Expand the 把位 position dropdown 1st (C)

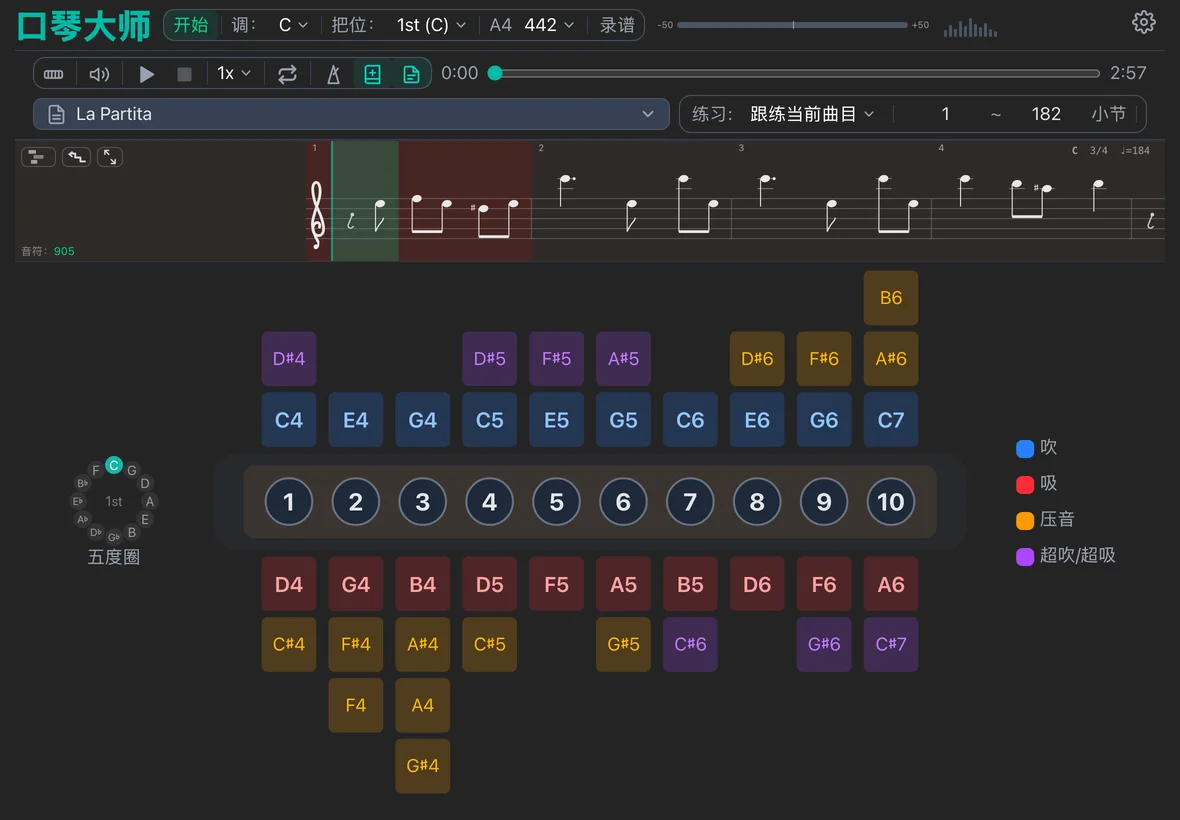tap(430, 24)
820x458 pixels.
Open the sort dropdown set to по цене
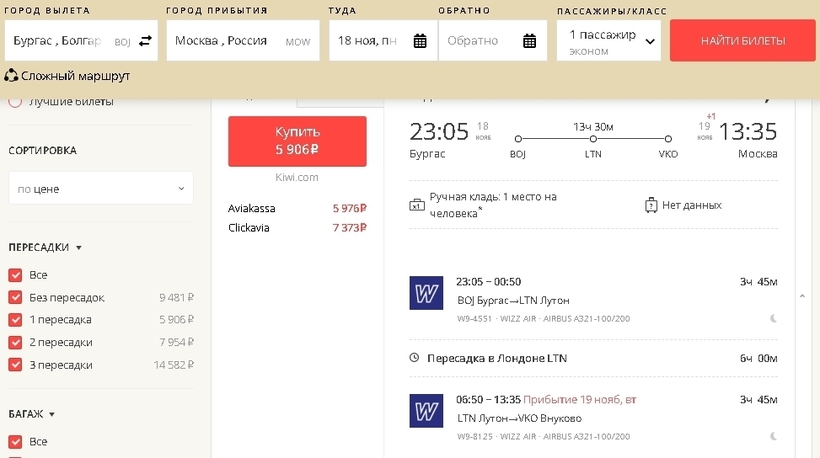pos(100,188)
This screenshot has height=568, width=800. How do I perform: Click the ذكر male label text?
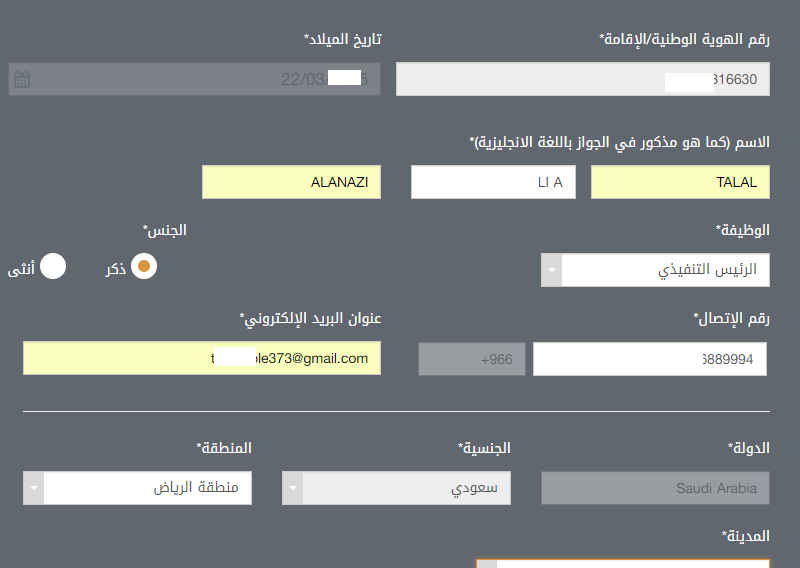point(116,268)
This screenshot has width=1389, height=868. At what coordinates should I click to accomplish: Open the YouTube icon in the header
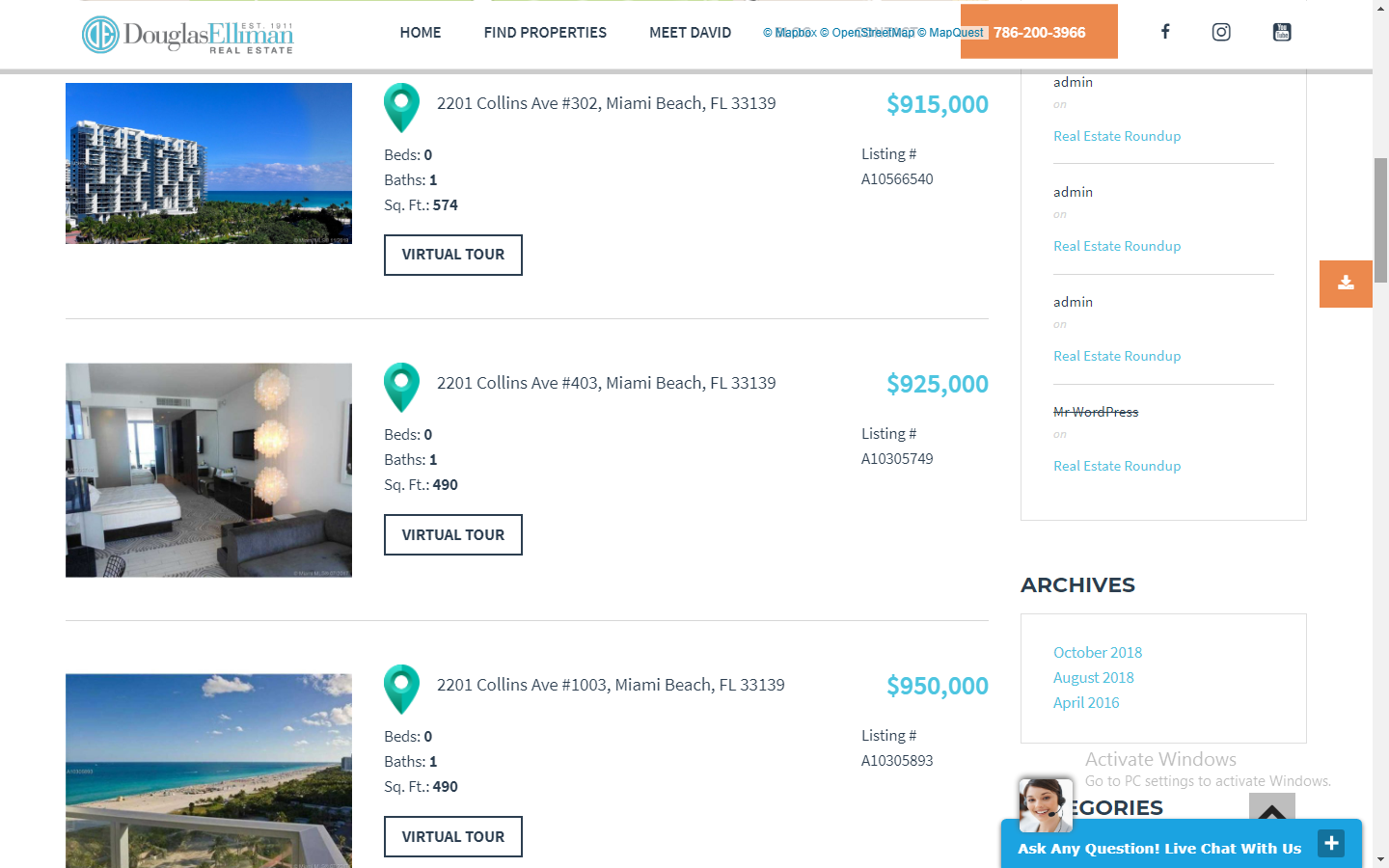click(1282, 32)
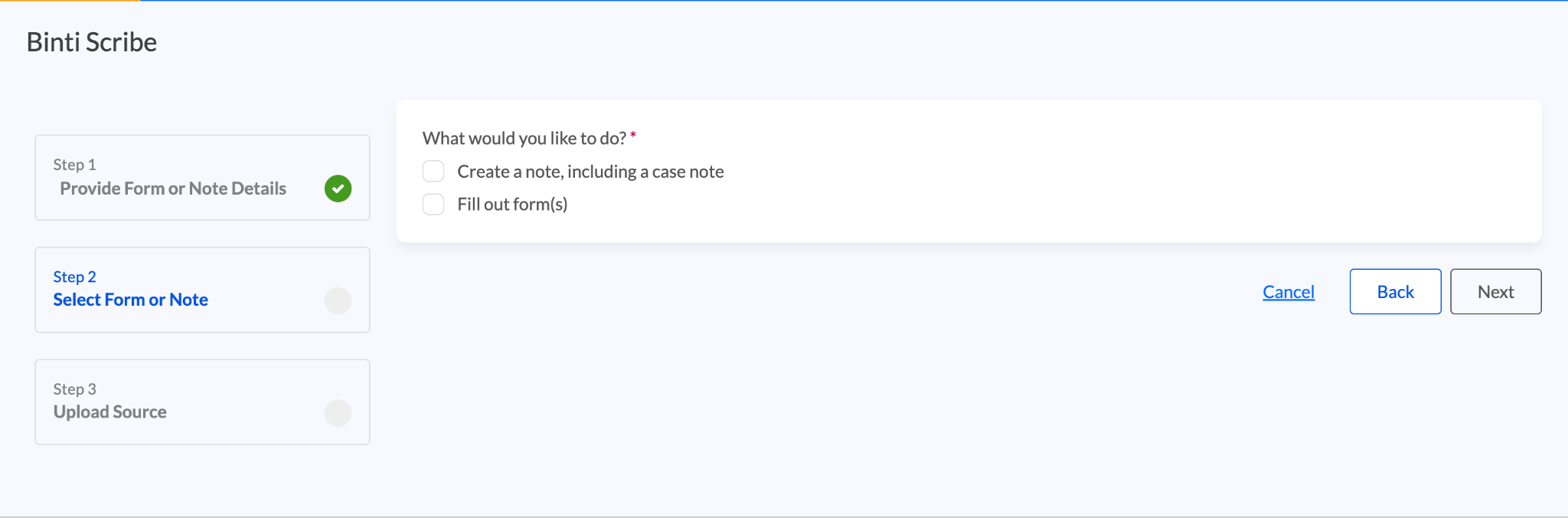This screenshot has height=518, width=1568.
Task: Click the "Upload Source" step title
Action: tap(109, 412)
● ● ● ● ● ● ●
§ **What the task asks**
Copy out every item above word for word, leaving out the pictures.

§ **Written solution**
Expand the 把位 position dropdown 1st (C)

tap(430, 24)
820x458 pixels.
Open the sort dropdown set to по цене
pos(100,188)
This screenshot has height=568, width=800. How do I perform: Click the ذكر male label text?
point(116,268)
This screenshot has width=1389, height=868. At what coordinates should I click to accomplish: Open the YouTube icon in the header
click(1282, 32)
This screenshot has height=518, width=1568.
Task: Click the "Upload Source" step title
Action: tap(109, 412)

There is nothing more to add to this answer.